The Spiders knew a win would give them the advantage going into the final day but Dougie Imrie’s men had other ideas as strikes from midfield duo Grant Gillespie and Robbie Crawford cancelled out Malachi Boateng’s opener on the half hour mark to put Morton within two points of third place heading into the final weekend of action.
And the 56-year-old says his side need to up it going into Friday night’s title decider at Ochilview.
He said: “We obviously knew a win would have us ahead going into the final day, but regardless of that nothing changes, we go into the game knowing we need to win if we want to win the title. We had a couple of good chances to go ahead before we scored a wonderful goal to go ahead. But after that we give away a cheap penalty to go into half-time on level terms.
“All being said and done, Morton have got the victory and we go into Friday looking for the standards that saw us keep two clean sheets heading into the game, we need to get back to defending better.
“It was never going to be a foregone conclusion, but coming to Morton is always going to be a tough game. They work hard and showed some good quality at times. All credit to them, it’s their day.
“We’ve acquitted ourselves well at times but we need to bring it all together and have a more complete performance and if we can do that then we go into Friday capable of being champions.”
The Cappielow men dominated the first half and should’ve been ahead on the half hour mark as Robbie Muirhead danced his way into the box off the right-hand side and saw his left-foot effort deflect off the leg of Charlie Fox, but he could only watch as the goalbound looping effort was brilliantly clawed out for a corner by Spiders goalie Callum Ferrie. But the Spiders took the lead against the run of play with just over half an hour gone with a devastating counter attack as O’Connor was caught on halfway freeing Connor Shields down the right.
Scott Williamson salvaged his heavy cross to play the ball back to Boateng on the edge of the box to clinically place the ball in the bottom-right corner.

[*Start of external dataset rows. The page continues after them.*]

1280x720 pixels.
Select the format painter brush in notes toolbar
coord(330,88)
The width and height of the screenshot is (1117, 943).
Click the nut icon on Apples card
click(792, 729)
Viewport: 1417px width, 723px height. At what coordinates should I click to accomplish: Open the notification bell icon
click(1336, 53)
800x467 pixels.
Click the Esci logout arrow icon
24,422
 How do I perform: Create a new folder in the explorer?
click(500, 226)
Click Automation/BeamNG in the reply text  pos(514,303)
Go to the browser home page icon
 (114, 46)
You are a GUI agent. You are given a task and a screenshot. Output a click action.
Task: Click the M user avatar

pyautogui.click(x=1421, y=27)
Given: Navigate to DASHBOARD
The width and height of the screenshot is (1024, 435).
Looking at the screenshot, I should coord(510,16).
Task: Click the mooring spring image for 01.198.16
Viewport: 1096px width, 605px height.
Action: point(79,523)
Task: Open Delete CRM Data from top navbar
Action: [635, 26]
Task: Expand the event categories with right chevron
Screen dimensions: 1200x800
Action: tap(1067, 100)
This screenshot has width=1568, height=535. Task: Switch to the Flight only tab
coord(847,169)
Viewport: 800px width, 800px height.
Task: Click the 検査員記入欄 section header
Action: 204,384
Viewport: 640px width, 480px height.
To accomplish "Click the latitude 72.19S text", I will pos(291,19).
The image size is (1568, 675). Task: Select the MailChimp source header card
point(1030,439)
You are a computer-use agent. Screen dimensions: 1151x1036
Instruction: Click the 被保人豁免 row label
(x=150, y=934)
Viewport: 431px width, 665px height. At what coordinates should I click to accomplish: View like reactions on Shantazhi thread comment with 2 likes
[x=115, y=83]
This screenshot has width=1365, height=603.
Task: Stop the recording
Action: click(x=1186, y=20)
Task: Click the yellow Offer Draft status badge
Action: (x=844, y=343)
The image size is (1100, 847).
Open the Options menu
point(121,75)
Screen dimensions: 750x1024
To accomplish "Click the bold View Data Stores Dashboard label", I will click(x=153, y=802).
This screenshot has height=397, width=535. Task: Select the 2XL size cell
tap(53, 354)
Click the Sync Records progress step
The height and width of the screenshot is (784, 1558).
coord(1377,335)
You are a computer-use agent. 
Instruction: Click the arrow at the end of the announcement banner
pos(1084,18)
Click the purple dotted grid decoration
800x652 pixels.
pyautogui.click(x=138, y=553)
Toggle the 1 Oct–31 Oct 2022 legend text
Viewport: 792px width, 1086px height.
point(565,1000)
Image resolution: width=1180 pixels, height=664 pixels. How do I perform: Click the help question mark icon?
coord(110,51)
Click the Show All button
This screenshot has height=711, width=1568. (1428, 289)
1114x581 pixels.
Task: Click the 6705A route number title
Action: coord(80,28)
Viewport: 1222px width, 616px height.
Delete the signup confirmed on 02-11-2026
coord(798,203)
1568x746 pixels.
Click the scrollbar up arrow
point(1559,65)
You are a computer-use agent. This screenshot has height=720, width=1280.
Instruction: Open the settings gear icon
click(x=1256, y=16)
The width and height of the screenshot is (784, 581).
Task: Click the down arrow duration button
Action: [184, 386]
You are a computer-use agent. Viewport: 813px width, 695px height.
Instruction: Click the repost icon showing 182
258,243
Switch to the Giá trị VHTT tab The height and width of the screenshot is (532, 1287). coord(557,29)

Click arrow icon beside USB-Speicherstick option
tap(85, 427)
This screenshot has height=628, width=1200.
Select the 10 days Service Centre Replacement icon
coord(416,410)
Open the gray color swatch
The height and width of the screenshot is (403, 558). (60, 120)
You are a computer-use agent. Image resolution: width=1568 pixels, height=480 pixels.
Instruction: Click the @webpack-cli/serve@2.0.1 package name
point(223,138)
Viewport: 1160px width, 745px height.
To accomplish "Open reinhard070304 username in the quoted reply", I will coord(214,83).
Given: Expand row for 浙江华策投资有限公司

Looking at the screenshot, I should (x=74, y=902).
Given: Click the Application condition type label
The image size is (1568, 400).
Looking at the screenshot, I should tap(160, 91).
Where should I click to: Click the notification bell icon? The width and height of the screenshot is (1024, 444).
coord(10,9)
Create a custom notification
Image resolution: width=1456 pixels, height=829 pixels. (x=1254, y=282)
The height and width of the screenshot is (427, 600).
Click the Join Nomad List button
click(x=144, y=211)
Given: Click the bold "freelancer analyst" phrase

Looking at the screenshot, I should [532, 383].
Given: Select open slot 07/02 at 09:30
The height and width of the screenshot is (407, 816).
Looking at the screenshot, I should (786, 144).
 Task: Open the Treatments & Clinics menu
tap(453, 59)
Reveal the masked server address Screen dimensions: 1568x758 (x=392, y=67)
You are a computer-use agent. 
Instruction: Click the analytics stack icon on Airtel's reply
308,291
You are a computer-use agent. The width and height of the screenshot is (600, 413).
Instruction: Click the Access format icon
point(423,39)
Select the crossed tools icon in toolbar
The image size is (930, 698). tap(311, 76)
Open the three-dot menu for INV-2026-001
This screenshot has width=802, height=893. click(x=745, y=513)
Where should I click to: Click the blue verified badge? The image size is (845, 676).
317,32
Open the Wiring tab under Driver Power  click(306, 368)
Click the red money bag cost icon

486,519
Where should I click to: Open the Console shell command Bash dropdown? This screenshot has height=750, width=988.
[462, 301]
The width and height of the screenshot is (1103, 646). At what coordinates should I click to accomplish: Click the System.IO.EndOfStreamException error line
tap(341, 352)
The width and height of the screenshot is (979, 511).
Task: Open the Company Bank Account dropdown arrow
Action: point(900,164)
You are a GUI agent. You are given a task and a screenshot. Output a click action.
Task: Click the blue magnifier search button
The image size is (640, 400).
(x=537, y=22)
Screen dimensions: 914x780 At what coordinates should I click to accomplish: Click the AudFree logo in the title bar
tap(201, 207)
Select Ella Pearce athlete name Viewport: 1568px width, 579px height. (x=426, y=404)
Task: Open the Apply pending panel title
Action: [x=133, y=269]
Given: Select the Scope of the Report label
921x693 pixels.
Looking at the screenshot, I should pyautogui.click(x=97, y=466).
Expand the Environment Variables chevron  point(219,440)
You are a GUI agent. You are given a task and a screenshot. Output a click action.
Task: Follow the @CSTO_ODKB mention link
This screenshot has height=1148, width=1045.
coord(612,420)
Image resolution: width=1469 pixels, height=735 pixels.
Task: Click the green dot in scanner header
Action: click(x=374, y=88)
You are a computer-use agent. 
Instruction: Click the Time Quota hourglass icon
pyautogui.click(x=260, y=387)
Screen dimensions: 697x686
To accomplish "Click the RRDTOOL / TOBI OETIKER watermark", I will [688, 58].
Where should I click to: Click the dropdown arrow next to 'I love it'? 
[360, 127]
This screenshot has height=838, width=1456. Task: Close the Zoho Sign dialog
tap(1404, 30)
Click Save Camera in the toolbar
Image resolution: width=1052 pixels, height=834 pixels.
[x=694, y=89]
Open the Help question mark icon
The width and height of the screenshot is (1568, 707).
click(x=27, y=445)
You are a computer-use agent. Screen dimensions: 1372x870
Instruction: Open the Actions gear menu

Morton showed that they weren’t going to go down without a fight, however, and were on level terms right on the cusp of the half-time interval. Marcel Oakley was turned by Jai Quitongo who turned on a sixpence to spin away from his man.
He coaxed the Birmingham loanee into a tackle to bring him down in the area leaving John Beaton with no choice but to point to the spot. Ton skipper Gillespie made no mistake, slotting home from 12 yards.
And the Glasgow side would have to put the champagne on ice as Ton roared into a second-half lead with 25 minutes to play on a devastating counter-attack of their own.
Some great work from George Oakley saw him body Charlie Fox on halfway and spin away from his man to spark a quick counter. He played the onrushing Crawford in behind Lee Kilday and all that was left to do was finish with aplomb as he lifted the ball over Ferrie and into an empty net to keep his side’s play-off push going down to the final day.
And Ton boss Imrie praised his side’s fight as they now enter a straight shootout of their own against Cove on Friday knowing a win would be enough to propel them into the top four should results elsewhere go their way.
He said: “I’d like to think we deserved the victory. That’s the team that everyone’s been giving plaudits for the way they’ve played all season and we’ve beat them three times.
“I thought the players were superb. After the goal our reaction was superb and we controlled the game. We handled the occasion.”